Kinderen zijn creatief, maar verleren het doorheen hun schoolloopbaan. Ze verliezen hun creatieve mogelijkheden, omdat ze er niet op worden aangesproken. In onze huidige maatschappij is creativiteit onmisbaar geworden. Meer zelfs: creativiteit is de sleutel van de toekomst. De roep om creativiteit was nooit groter en dit in alle mogelijke sectoren.
Martin Buber roept op om de creatieve krachten in elk kind aan te spreken:
“Elke persoon die in deze wereld wordt geboren, vertegenwoordigt iets nieuws, iets dat nooit eerder bestaan heeft en er wordt van hem verlangd in deze wereld zijn bijzondere rol te vervullen.”

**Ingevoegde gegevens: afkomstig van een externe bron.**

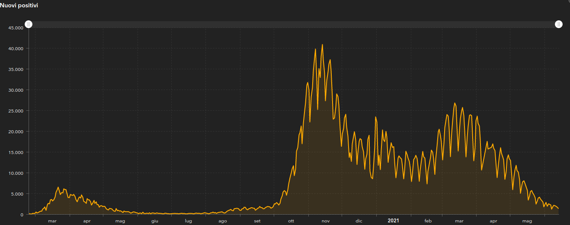Select the set month label
Screen dimensions: 570x225
(257, 221)
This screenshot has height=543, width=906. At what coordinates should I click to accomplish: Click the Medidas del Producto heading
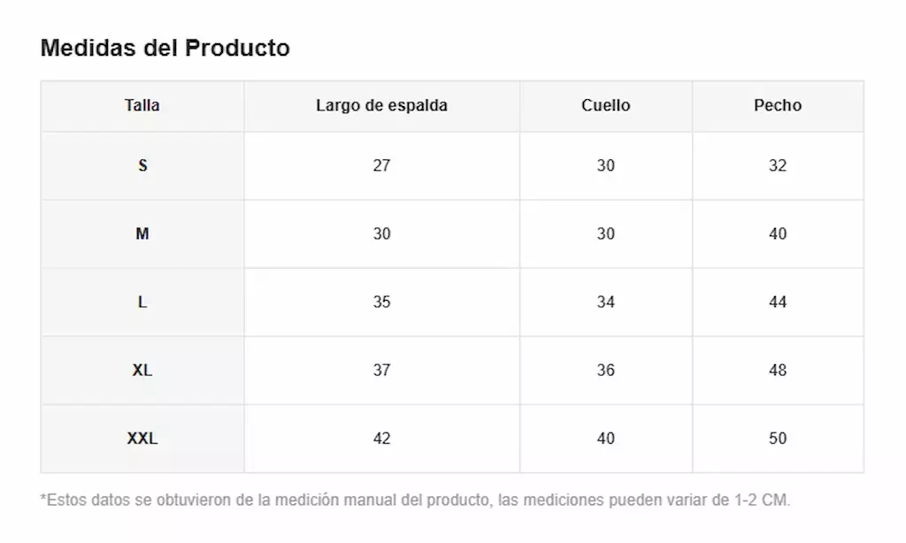click(x=165, y=48)
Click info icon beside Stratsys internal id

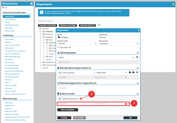pos(60,99)
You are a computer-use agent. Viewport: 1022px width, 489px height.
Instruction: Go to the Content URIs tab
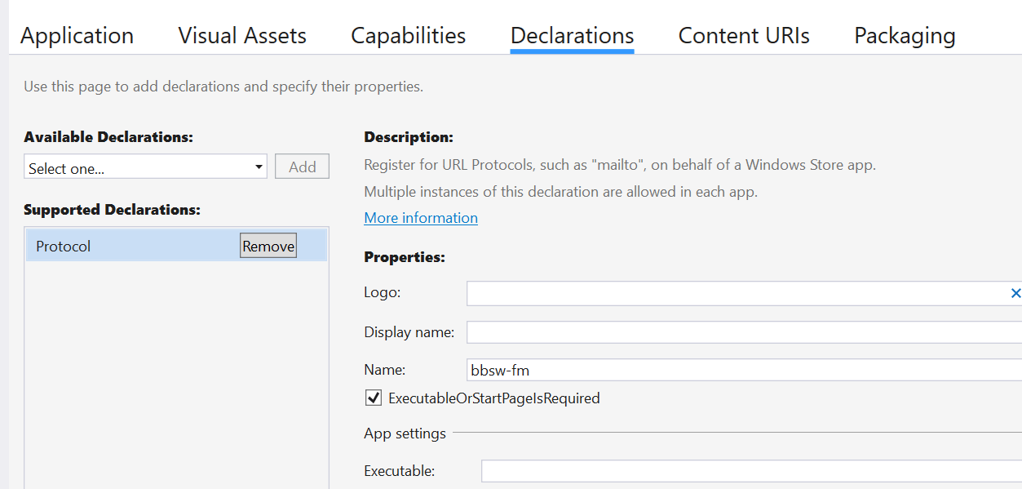point(743,35)
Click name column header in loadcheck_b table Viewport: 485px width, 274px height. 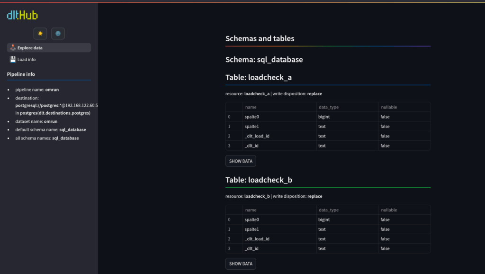click(x=279, y=210)
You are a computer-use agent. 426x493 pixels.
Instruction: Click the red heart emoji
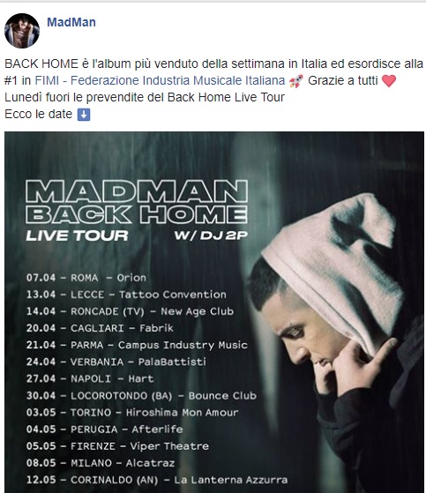(389, 81)

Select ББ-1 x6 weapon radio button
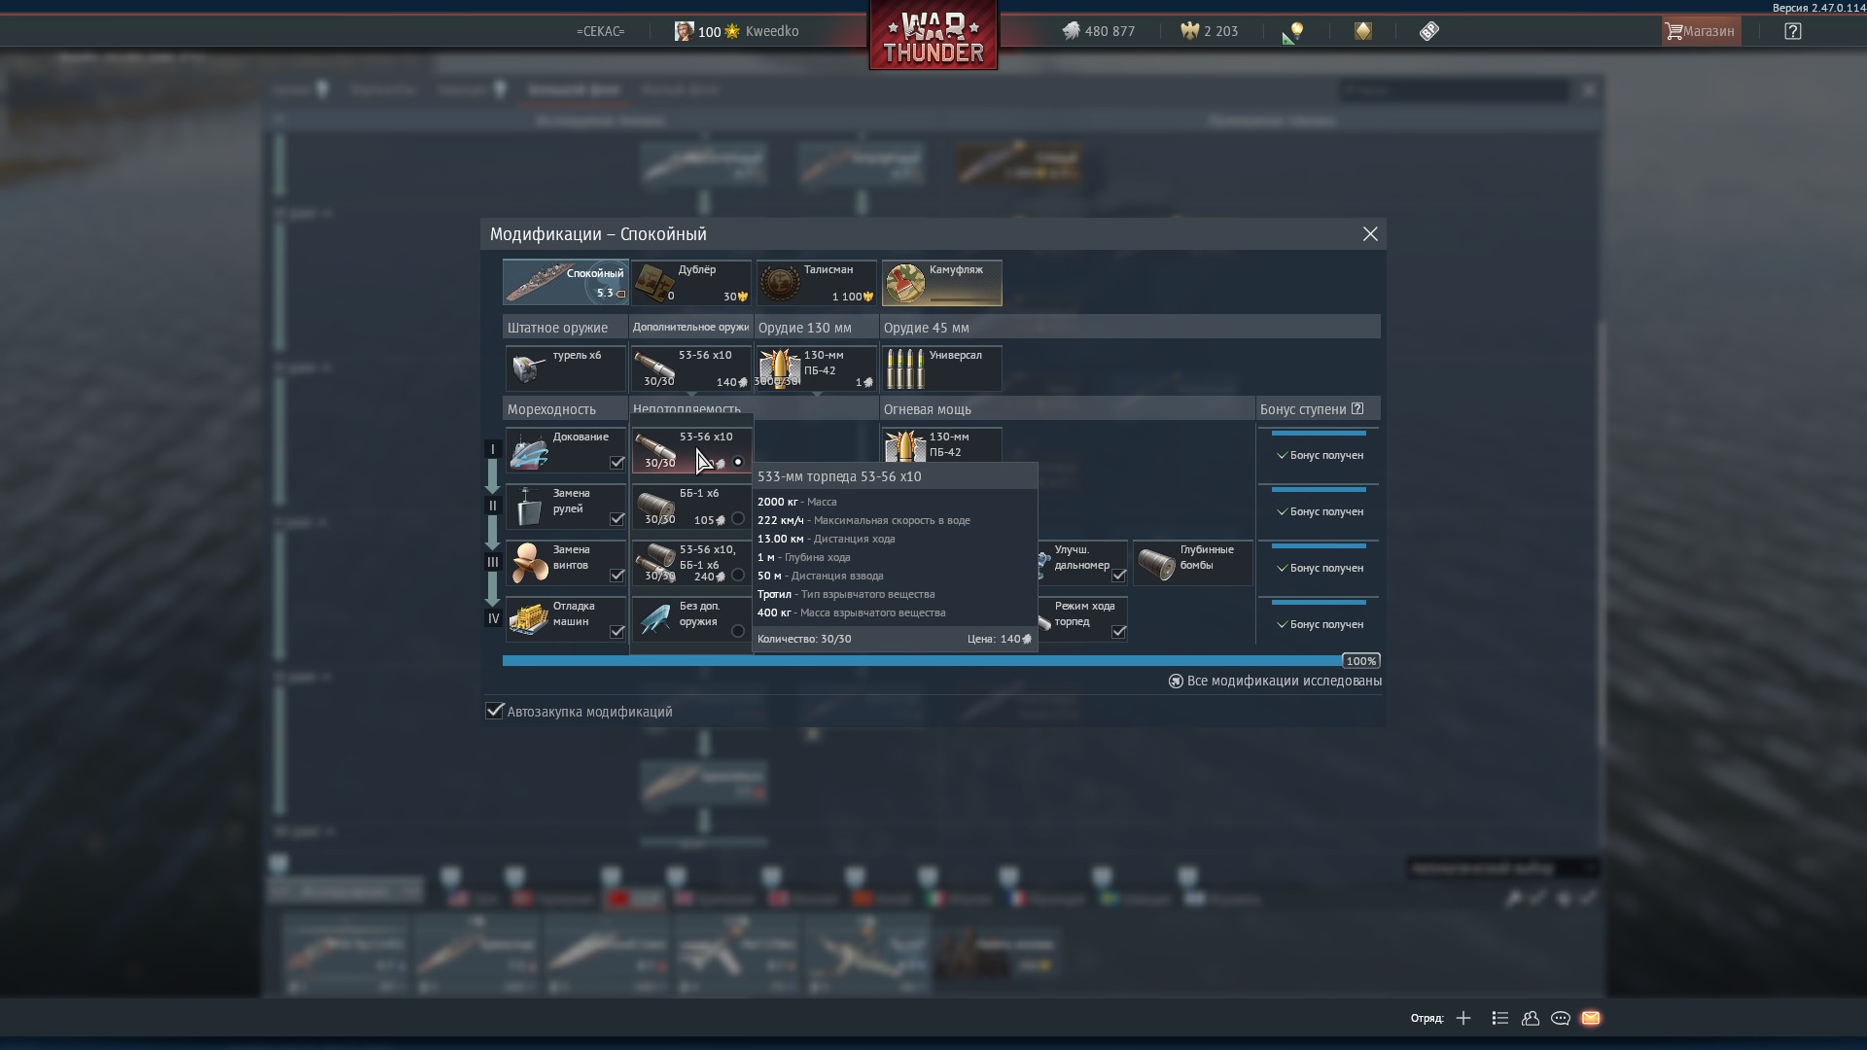tap(738, 518)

Niet‐ingewijden zeggen vaak dat creativiteit een kwestie is van talent of genie en dat je de creatieve gave eigenlijk niet kan aanleren. Inderdaad, creativiteit bijbrengen in de betekenis van “ik doe het eens voor, jij doet het na, en als je een klein beetje moeite doet, word je beloond met creativiteit en met …punten”: dat gaat eigenlijk niet op, precies omdat echte creativiteit een generator in jezelf betreft.
Technieken of vaardigheden (“zo zoek je in een atlas “, “zo maak je een lus”, “zo kom je tot de beproefde oplossing”) zijn inderdaad gemakkelijker om voor een hele klas te brengen dan het bevorderen van creativiteit.

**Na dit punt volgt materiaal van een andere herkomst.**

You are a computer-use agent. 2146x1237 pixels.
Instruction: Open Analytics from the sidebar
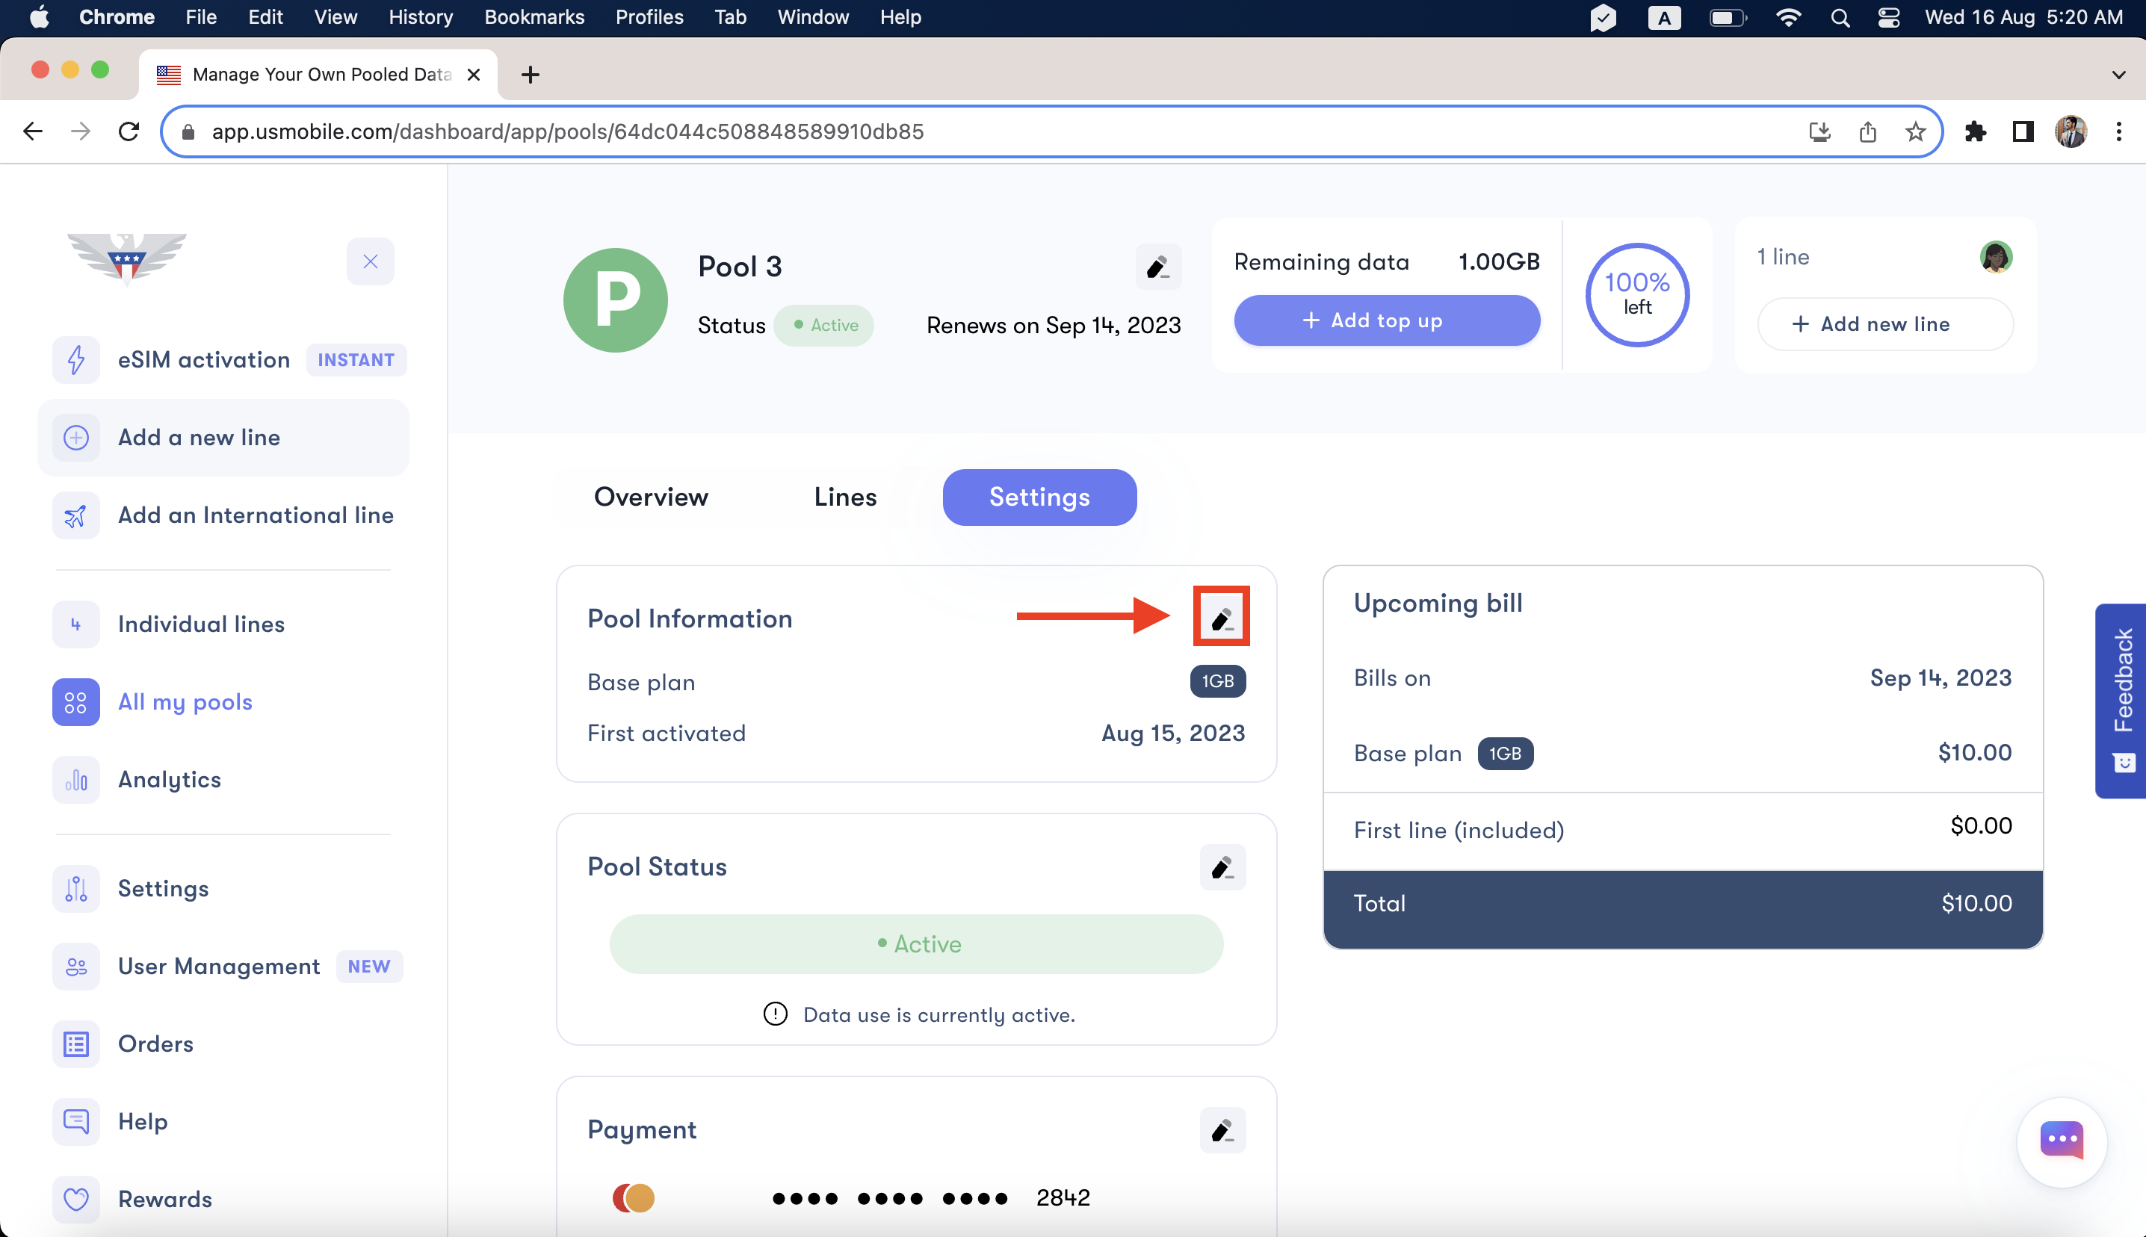tap(169, 779)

Veel heeft dus te maken met de ruimte voor persoonlijke inbreng van de leerling, met de positie van creativiteit in het onderwijs. Iedereen spreekt graag over persoonlijkheidsvorming en ontwikkeling van creativiteit, maar als puntje bij paaltje komt, doet men toch maar braaf wat “de juf of de meester zegt”.
Als we aan creativiteit willen werken in het onderwijs, dan moeten we zowel sleutelen aan externe factoren als aan onze manier waarop wij de leerlingen in hun creativiteitsontplooiing stap voor stap gestalte helpen geven. ‘Stap voor stap’ is natuurlijk een gevaarlijke uitdrukking in creatief onderwijs, omdat een creatieve mens nu net bokkensprongen moet kunnen maken bij een uitdaging, een nieuwe vraag of een ongewoon probleem(pje). ‘Stap voor stap’ heeft in het kader van creatief onderwijs wel een andere betekenis. Men kan creativiteit niet in één ruk installeren in de leerling. Wij willen hier beklemtonen dat creativiteit vormbaar is.

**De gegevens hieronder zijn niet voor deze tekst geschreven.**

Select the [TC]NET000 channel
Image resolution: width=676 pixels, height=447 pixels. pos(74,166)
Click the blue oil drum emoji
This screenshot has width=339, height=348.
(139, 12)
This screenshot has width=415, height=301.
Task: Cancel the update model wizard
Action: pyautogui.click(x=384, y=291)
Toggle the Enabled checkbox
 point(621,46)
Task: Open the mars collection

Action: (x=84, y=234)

De eerste hefboom in het methodische verhaal rond creativiteit in de klas is de exploratiedrang. Creatieve opgaven moeten voldoende uitnodigen tot het wakker maken van ons zintuiglijk vermogen: “Kijk wat er staat, word wakker, word gevoelig, gebruik al je zintuigen, voel aan, stel je open voor alle zintuiglijke prikkels. Durf herbevragen wat evident is.”